> _Job_
List every aircraft model named in the flight narrative below.

Of this I’m convinced; had I arrived in Fargo, North Dakota in a Skyhawk, Sundowner or Cherokee instead of a homebuilt, my brief stay would have suffered for it. My time at Minot Air Force Base, two days later when my Sonex, Metal Illness, and I shared a ramp with a B-52 and a B-1 would have suffered as well. But I’ve gotten ahead of the story. I’ll back up to the evening of July 6th, 2006.
My post-shutdown experience at Fargo’s Hector International Airport was unusual. No planes, anywhere. No people, anywhere. None. A 24-hour FBO appeared to be out of business. Until that evening, even at the smallest airports, I was always, always met at the fuel pump by an airport bum lured to the shiny finish and curious shape of Metal Illness like a bass to a crankbait. Fargo, the largest airport I’d ever landed at, had the most deserted ramp I’d ever occupied. Alone under the falling sun, I tied Metal Illness to the earth, removed my luggage, and wrestled a canopy cover into place against the protests of North Dakota’s perpetual wind. In the distance a hotel beckoned, its room rate advertised larger than the hotel’s name. I lifted my bags off the warm tarmac and began walking.

> _Record extracts_
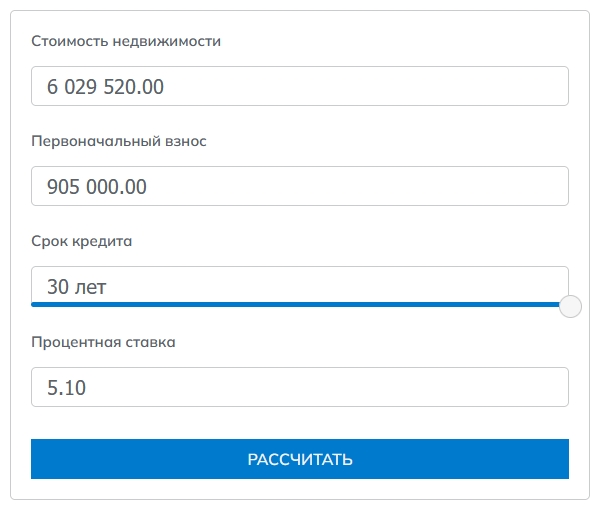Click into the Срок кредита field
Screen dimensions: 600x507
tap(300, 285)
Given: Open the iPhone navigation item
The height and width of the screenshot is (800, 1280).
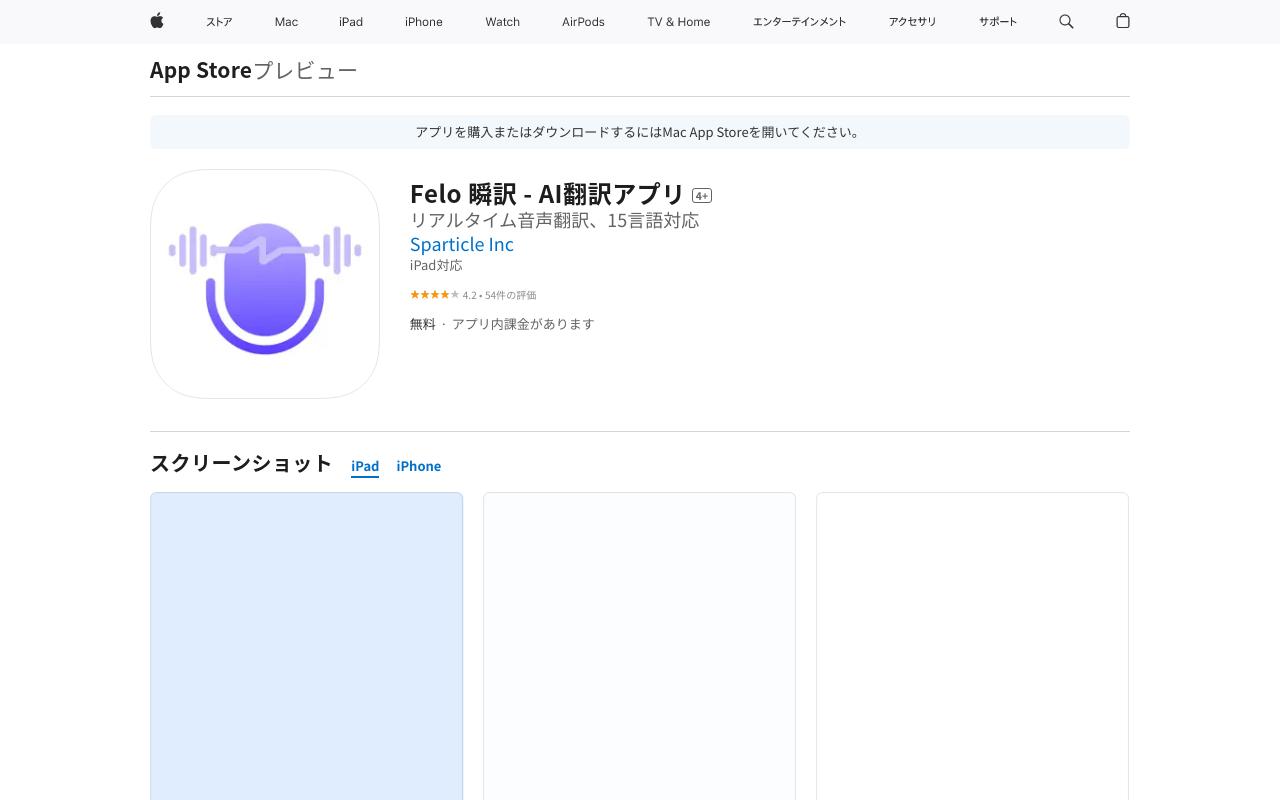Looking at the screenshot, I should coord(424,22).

---

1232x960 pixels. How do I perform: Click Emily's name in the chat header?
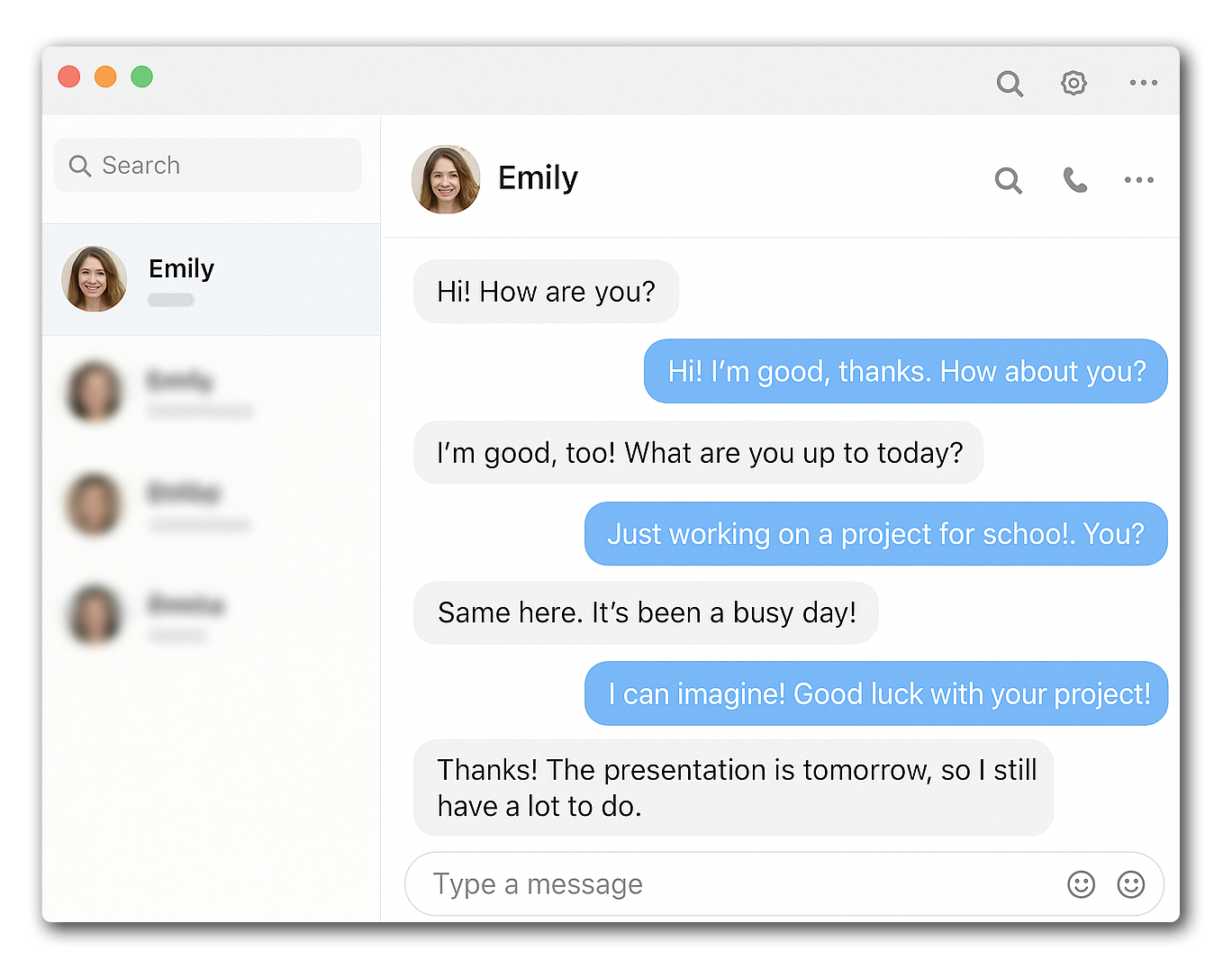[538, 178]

> _Full output_
Skyhawk, Sundowner, Cherokee, Sonex, B-52, B-1